His military career prospered. He led a reconnaissance group in the 1967 war and a tank battalion in Sinai in 1973. He led an attack - heavily publicised during the election campaign - to free hostages from a hijacked aircraft and became a general at the age of 37.

In Israel there is a well-beaten establishment career path, which leads from the kibbutz to the army high command and then into Labour party.

As Israeli chief of staff in the early Nineties, Mr Barak was close to Yitzhak Rabin, the prime minister, who groomed him as the next party leader.

It all happened quicker than anybody could have expected. Mr Rabin was assassinated in 1995 just after Mr Barak joined his cabinet. The next year Labour lost the election, and with its other leaders discredited, Mr Barak took over.

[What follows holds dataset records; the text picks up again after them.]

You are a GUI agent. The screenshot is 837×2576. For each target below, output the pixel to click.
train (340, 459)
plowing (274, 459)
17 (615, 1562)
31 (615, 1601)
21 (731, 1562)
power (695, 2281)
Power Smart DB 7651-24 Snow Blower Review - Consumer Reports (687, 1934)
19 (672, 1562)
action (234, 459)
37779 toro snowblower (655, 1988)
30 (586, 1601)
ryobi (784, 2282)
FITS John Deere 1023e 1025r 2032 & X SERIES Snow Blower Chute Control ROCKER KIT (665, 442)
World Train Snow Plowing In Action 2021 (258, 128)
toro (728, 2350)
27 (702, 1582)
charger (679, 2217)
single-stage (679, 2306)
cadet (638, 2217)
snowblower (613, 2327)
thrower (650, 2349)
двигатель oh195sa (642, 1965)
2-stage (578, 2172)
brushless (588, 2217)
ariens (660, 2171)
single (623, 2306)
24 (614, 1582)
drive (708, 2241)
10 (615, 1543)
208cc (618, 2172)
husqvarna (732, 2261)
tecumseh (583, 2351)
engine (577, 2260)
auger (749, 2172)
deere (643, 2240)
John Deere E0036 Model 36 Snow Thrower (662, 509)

Despite early flounderings, Mr Barak has a well-organised mind, is intensely competitive and has good nerves. But he also had a lot of luck. Mr Netanyahu's premiership was always a balancing act between different factions of the right and between ethnic and religious parties. From the end of last year it began to fall apart.

Mr Barak is a self-confident, even arrogant man, but is also shy. He presents himself as a mixture of macho and intellectual. He looks set to enjoy a long honeymoon period as prime minister since most Israelis, all Palestinians and every government in the world will be glad to see the back of Mr Netanyahu.